そこにアルのに見えないモノ
二人でチーズインハンバーグを食べていた。
大した会話はしないのだが、食べ物が喉を通らないなんて状態でもなかった。
多分、黒崎も似たような状態なのではないかと思った。
何とも言えない不思議な感じと、どこにも隠せない違和感。
普通に食べ終わり、店を出た。
再び車に乗ると、もう、もう一人の自分が押し寄せて来ていた。
そろそろ高台に着く。
思わず溜め息が出る。
もう、知らなくていい、知りたくないと思う自分が居始めている。
車を降りて柵の前まで歩く。
凄く久しぶりな気がする。
…明るい。
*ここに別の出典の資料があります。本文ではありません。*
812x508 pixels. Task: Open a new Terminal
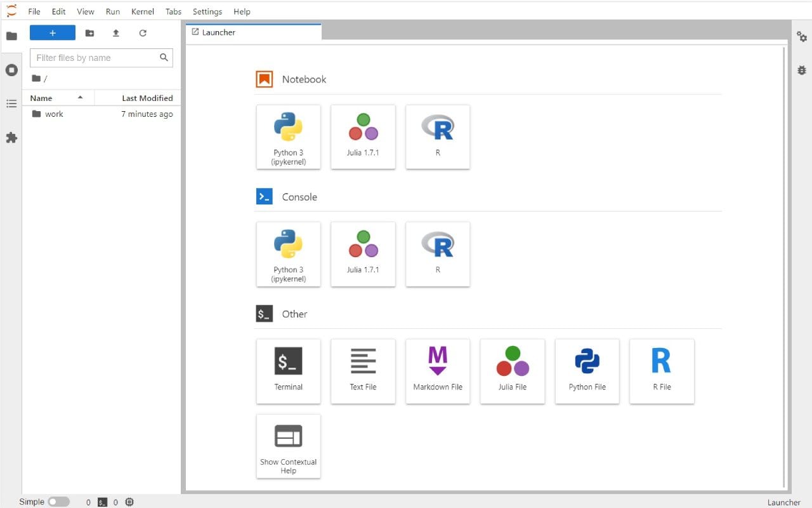(x=289, y=371)
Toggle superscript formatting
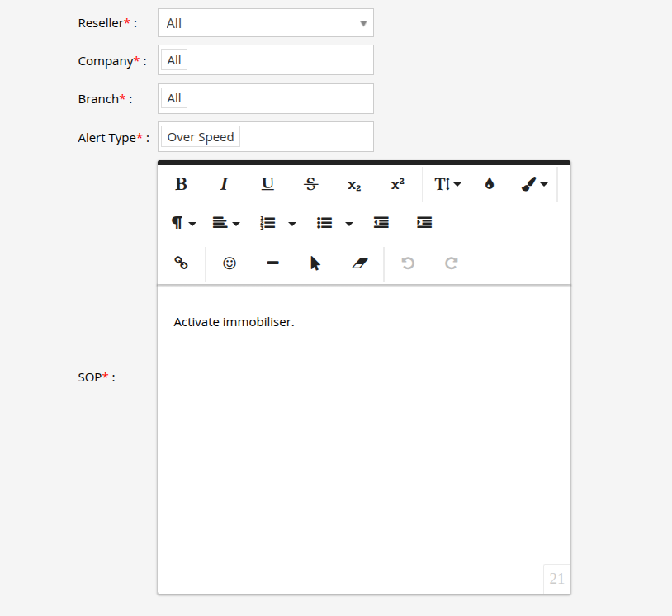The image size is (672, 616). pyautogui.click(x=397, y=184)
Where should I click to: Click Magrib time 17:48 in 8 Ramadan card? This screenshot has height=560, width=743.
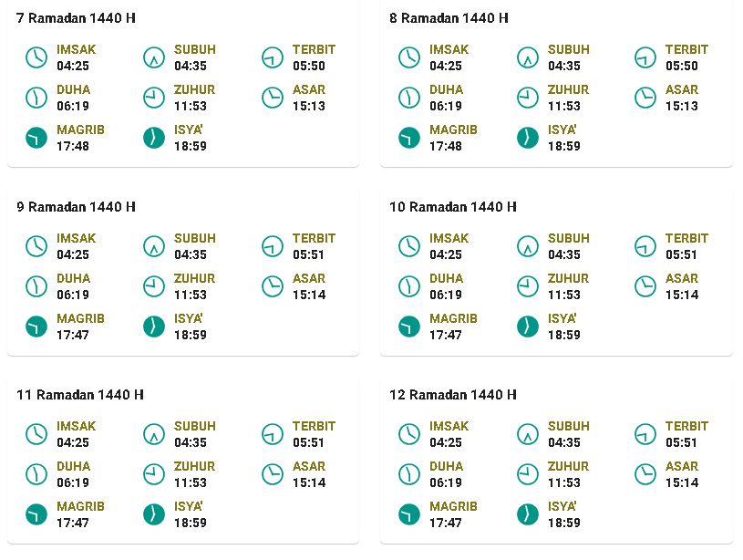point(446,146)
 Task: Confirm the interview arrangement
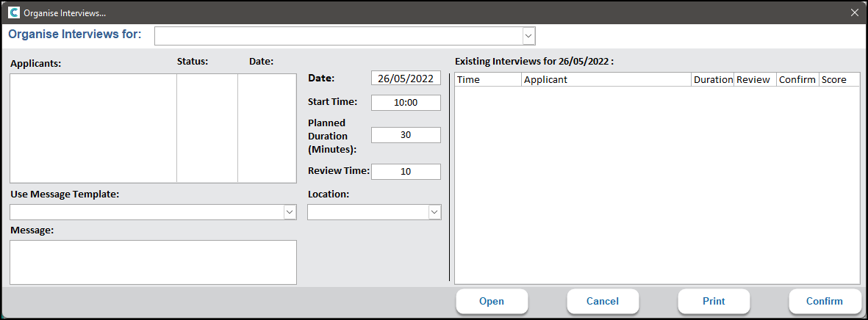pos(824,301)
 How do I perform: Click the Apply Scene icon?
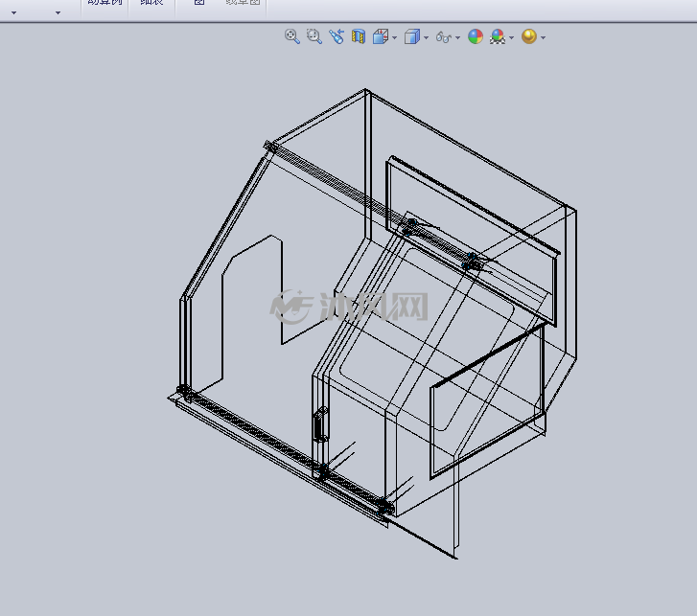[x=498, y=36]
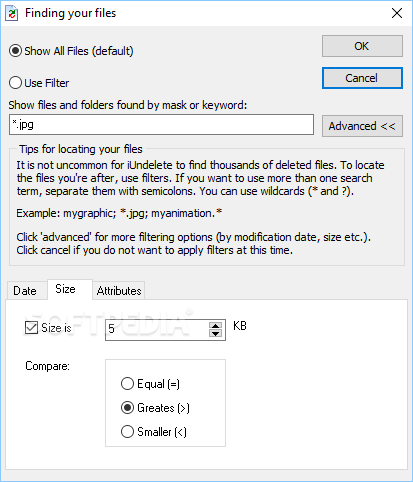Screen dimensions: 413x482
Task: Click the Tips for locating your files text
Action: tap(81, 149)
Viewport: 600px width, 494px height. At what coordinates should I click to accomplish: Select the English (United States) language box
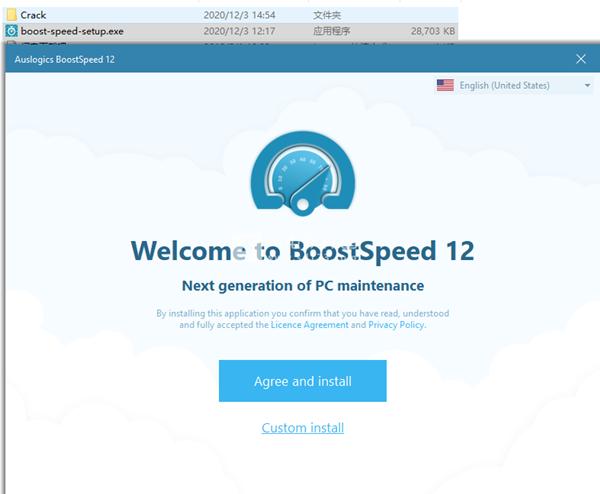[514, 85]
足元もよく見えている。
空を仰ぐ。
今夜は満月。
星は確かにそこに在るのに、見えない。
静かだ。
黒崎が静かに話し始めた。
「結婚の事、僕が言ったんです、親父に。
望月さんの工場の負債を見る時、僕は丁度、跡を継げと言う親父と、ゴタゴタしていました。
親父の気まぐれが許せなかったんです。
もう、社長になる人間は決まっていたんです。なのに、今更でした。
望月さんには娘さんがいるという、親父の話を聞いて、結婚する事も条件に入れたんです。
そうしたら、真面目に継ぐからと。
僕に取っては重大ではなかったんです。
こんな無理な事は断って来るだろう。そう思っていましたし、それでも、望月さんの工場の面倒は見るはずだった。
行き違ったんです。
言い訳に聞こえるかも知れませんが。